11.10.2019

Туфли из Стамбула

В Стамбуле открыли недавно трогательный памятник женщинам – жертвам домашнего насилия. Турецкий художник Вакит Туна прикрепил к двум стенам 440 пар женской обуви – столько женщин в Турции убито их партнерами только за прошлый год. И в России такой памятник был бы очень уместен, поскольку тысячи женщин ежегодно гибнут здесь от рук своих (бывших) партнеров. На фоне беззащитности женщин цинично выглядят заявления президента страны о том, что “российские женщины самые лучшие”. Ведь в России – только по официальной статистике! – более 16 миллионов жертв домашнего насилия.

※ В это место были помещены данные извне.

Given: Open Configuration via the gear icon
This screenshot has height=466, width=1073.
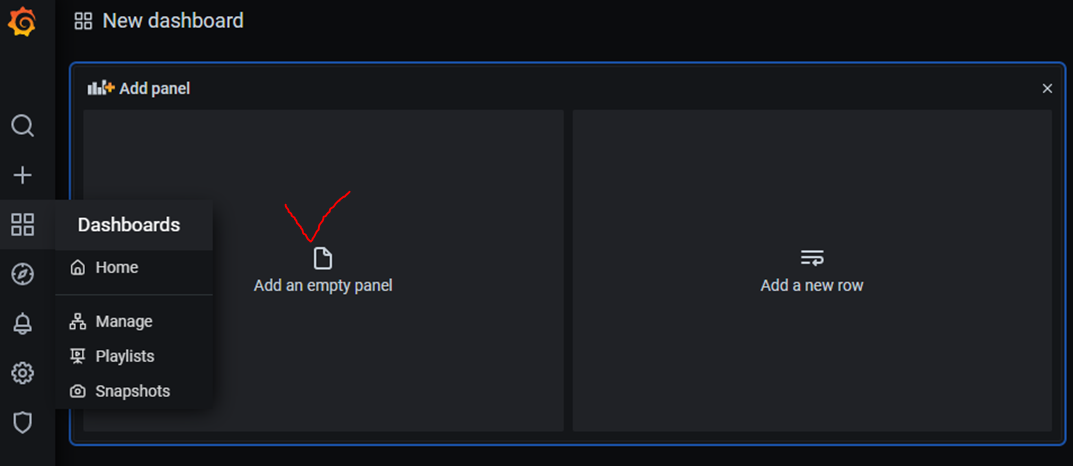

Можно посоветовать художнику, который хотел бы устроить похожую инсталляцию в России, расположить туфли у входа в Государственную думу и внутри здания парламента – на лестницах, в коридорах и кабинетax, чтобы показать депутатам результаты их бездействия. Ведь закон о предотвращении и профилактике домашнего насилия даже не рассматривается в парламенте. Совсем недавно в рамках конференции по человеческому измерению Бюро по демократическим институтам и правам человека ОБСЕ эксперты антидискриминационного центра “Мемориал” приняли участие в обсуждении проблемы гендерной дискриминации. На этой встрече обсуждались решения высоких международных судов, признавших насилие в отношении женщин в РФ дискриминацией, в том числе недавнее решение ЕСПЧ “Володина против России”, особо отметившего отсутствие комплексного закона против домашнего насилия, и позицию одного из комитетов ООН, обратившего внимание на то, что жалобы на домашнее насилие всё ещё считаются в РФ вопросами “частного обвинения”, то есть как бы личным спором жертвы и насильника.

Туфли стоит поставить и возле полицейских участков, сотрудники которых не реагировали на крики о помощи жертв домашнего насилия, – кровь и смерть этих женщин в том числе на их совести.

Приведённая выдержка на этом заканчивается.